The petitioner, William R. Davis, appeals a decision of the New Hampshire Wetlands Council upholding the decision of the New Hampshire Department of Environmental Services (DES) to grant an application of the respondents, Harry Wesson and Kimberly Wesson, for a permit to construct a tidal docking structure on their property. The dock would be 140 feet in length and would allow access to Little Bay for recreational boating. The petitioner argues that the council erred in finding that the proposed project: (1) minimizes environmental impacts; (2) meets the standards applicable to projects in tidal wetland areas; and (3) would not unreasonably affect the value and enjoyment of his property.
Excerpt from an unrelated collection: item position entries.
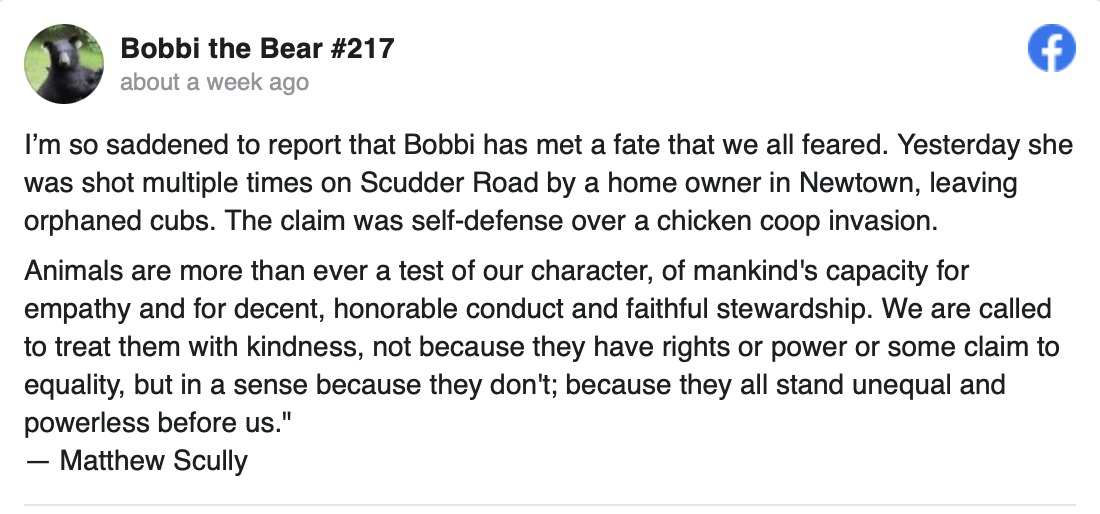1100x514 pixels.
Task: Open the Facebook logo icon
Action: pyautogui.click(x=1051, y=48)
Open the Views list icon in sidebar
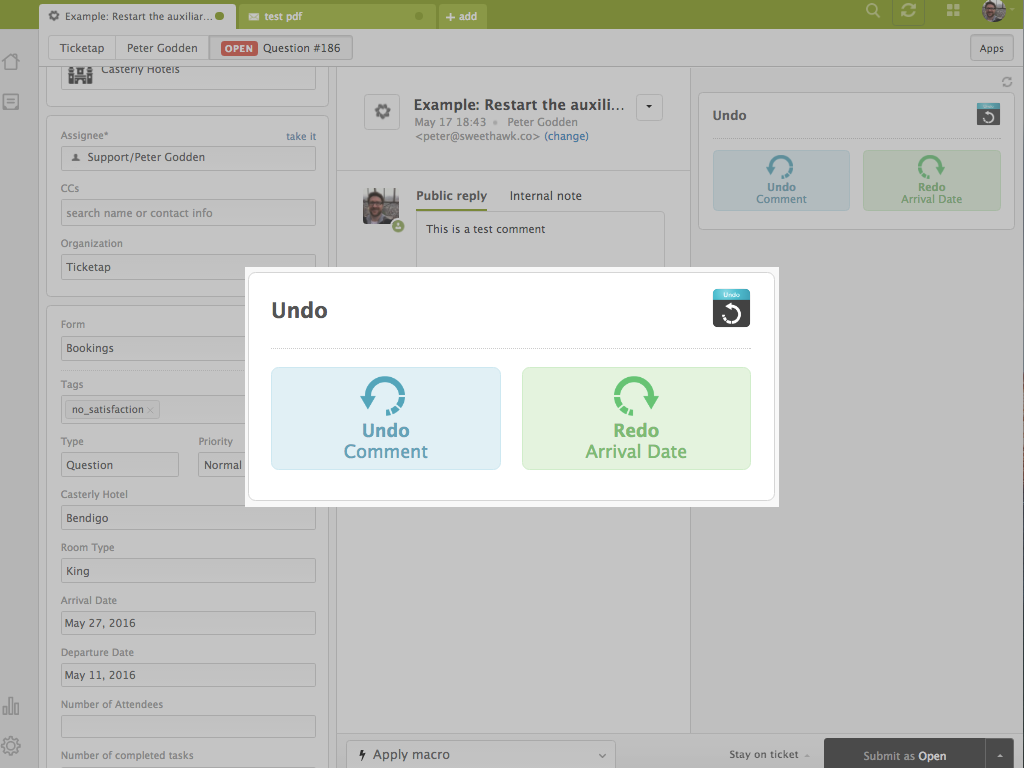Image resolution: width=1024 pixels, height=768 pixels. click(11, 102)
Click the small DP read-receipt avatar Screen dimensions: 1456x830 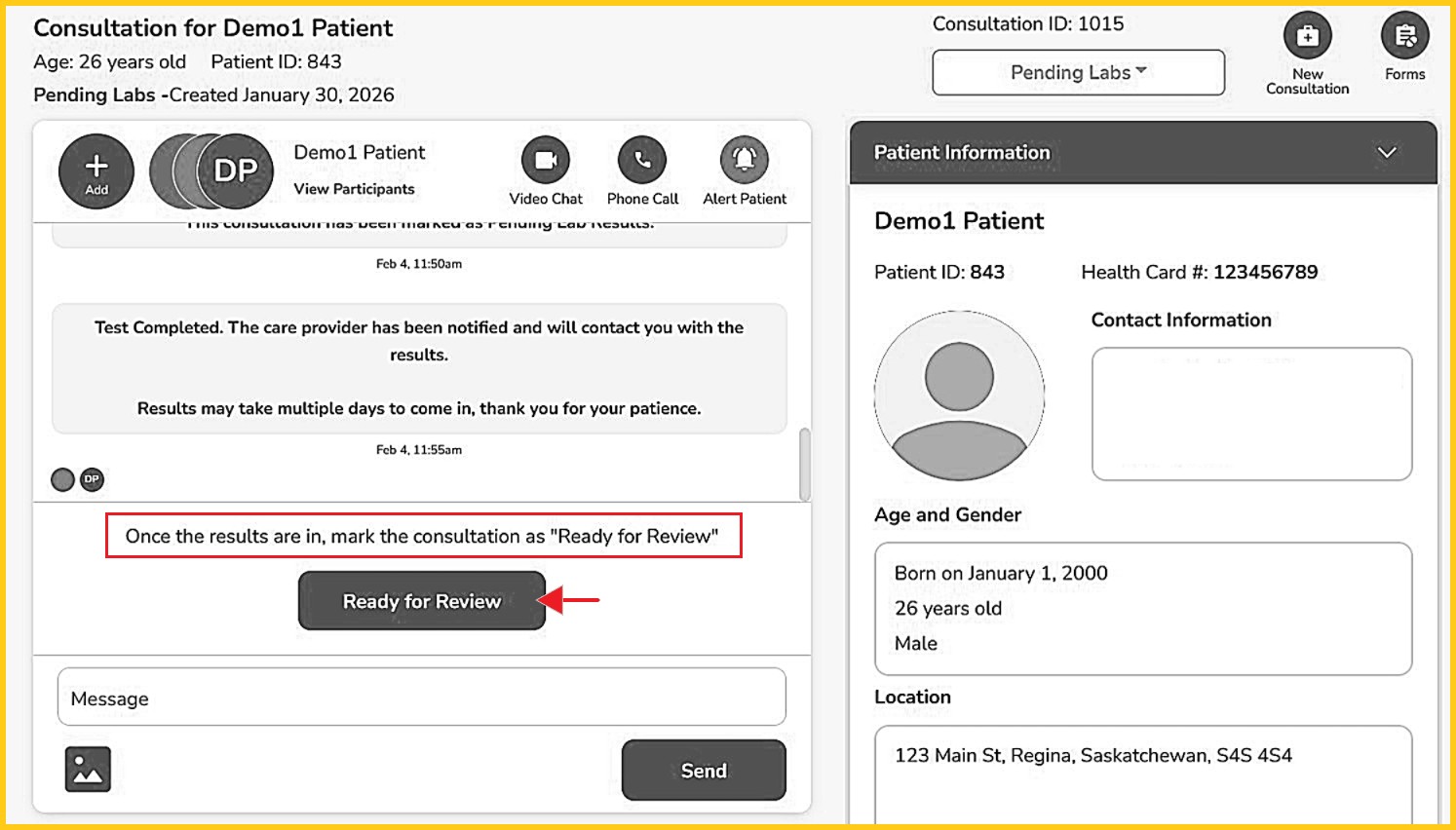pyautogui.click(x=92, y=479)
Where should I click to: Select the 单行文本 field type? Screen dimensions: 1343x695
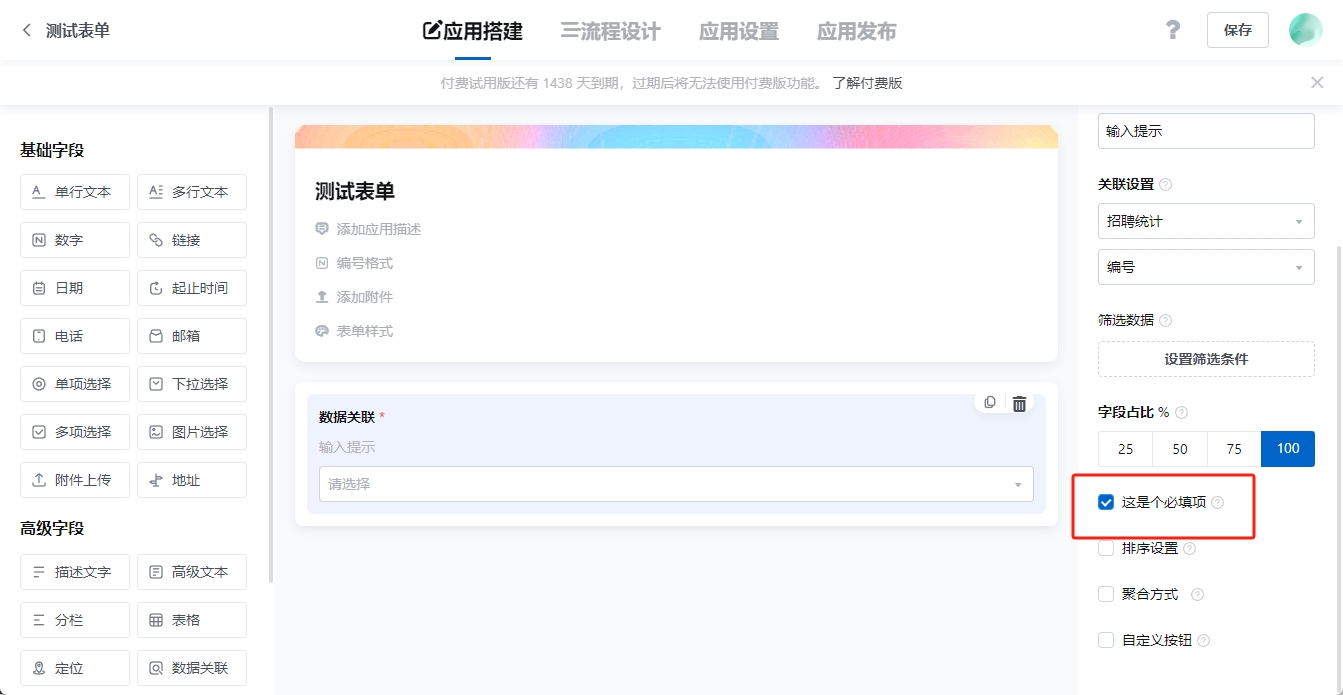point(74,191)
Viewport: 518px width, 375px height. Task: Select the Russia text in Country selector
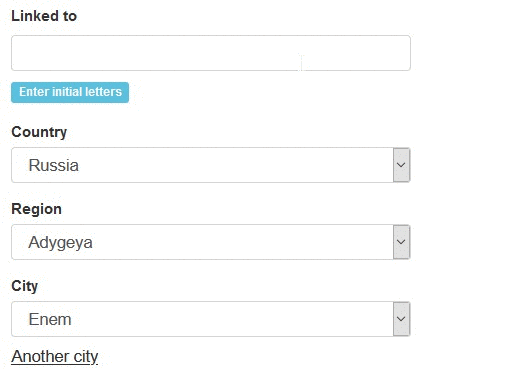pos(54,165)
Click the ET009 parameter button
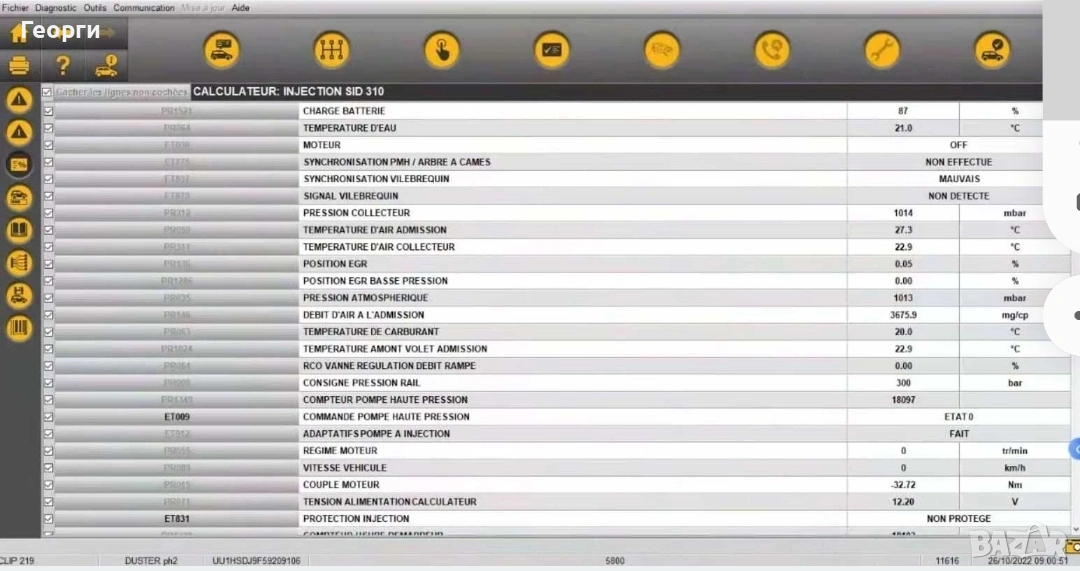1080x571 pixels. pos(177,417)
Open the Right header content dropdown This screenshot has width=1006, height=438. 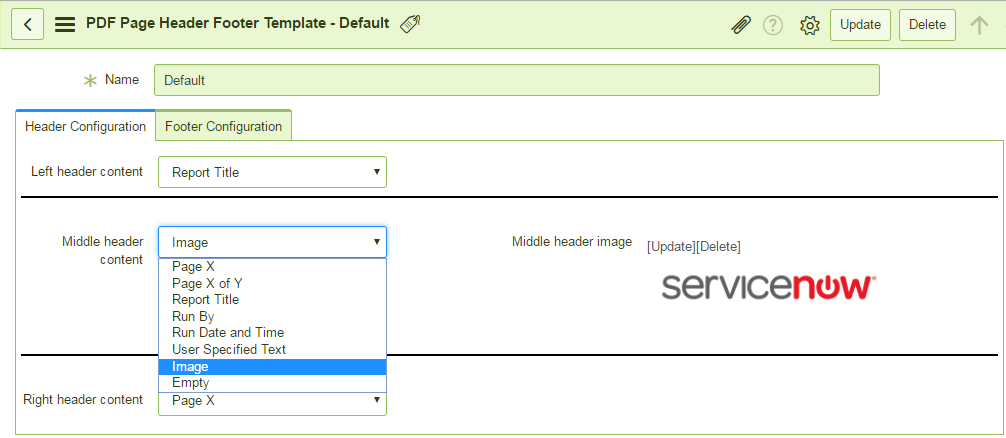pyautogui.click(x=273, y=401)

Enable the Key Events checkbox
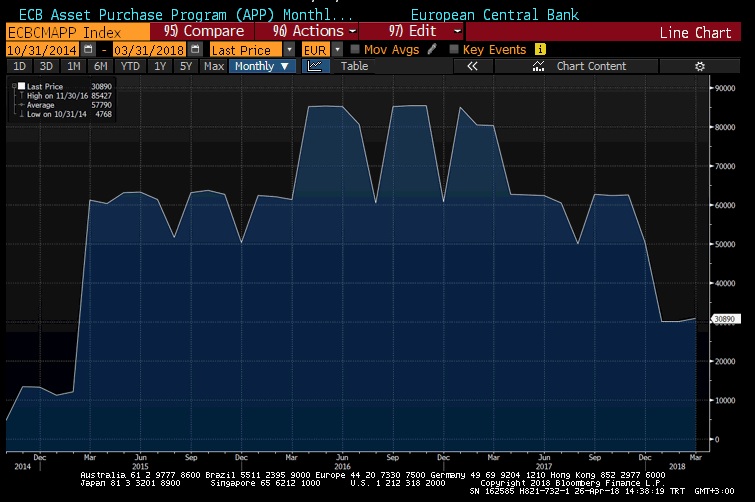pyautogui.click(x=455, y=49)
RSA chapter 541 governs our review of council decisions. See RSA 21- O:14, III (2020). Under RSA 541:13 (2007), we will not set aside the council’s order except for errors of law, unless we are satisfied, by a clear preponderance of the evidence, that it is unjust or unreasonable. The council’s findings of fact are presumed prima facie lawful and reasonable. RSA 541:13. In reviewing the council’s findings, our task is not to determine whether we would have found differently or to reweigh the evidence, but, rather, to determine whether the findings are supported by competent evidence in the record. Appeal of Michele, 168 N.H. 98, 105 (2015). We review the council’s rulings on issues of law de novo. Id.
At the outset, we address the respondents’ argument that the council lacked jurisdiction. This argument is based upon the respondents’ assertion that the petitioner’s appeal from DES’s decision was untimely. Any person aggrieved by a DES decision may appeal to the council within 30 days of the date of the decision. See RSA 482-A:10 (Supp. 2019); RSA 21-O:14, I-a(a) (2020). The council found that the date of DES’s decision was September 5, 2018, and that the petitioner’s appeal, filed on October 5, 2018, was, therefore, timely. Because there is evidence in the record to support the council’s finding, we conclude that the council had jurisdiction. See Appeal of Michele, 168 N.H. at 105. The petitioner first argues that the respondents’ proposed project does not minimize environmental impacts, and that there is an alternative design that would have less impact on wetlands. Wetlands regulations require an applicant to minimize unavoidable environmental impacts, and to demonstrate that the proposed project is designed to have the least impact to wetlands. See N.H. Admin. Rules, Env Wt 302.03 and Env-Wt 302.04(d)(1). The petitioner argues that his expert provided evidence that the respondents’ needs could be met with a dock that is 42 feet shorter, in a location that would have less environmental impact. However, DES found the respondents’ proposal to be the alternative with the least environmental impact because the dock is the shortest length necessary to keep the floats out of the mud at low tide, thereby minimizing disruption to sediments underlying the dock. The record shows that the petitioner’s proposal for a shorter dock would regularly have the floats and any docked boats resting on the mud, causing a greater environmental impact. The petitioner acknowledged that his proposal would result in boats occasionally resting in the mud. We conclude that the council’s findings—that the project minimizes environmental impacts and has the least impact on wetlands—are supported by the record. See Appeal of Michele, 168 N.H. at 105.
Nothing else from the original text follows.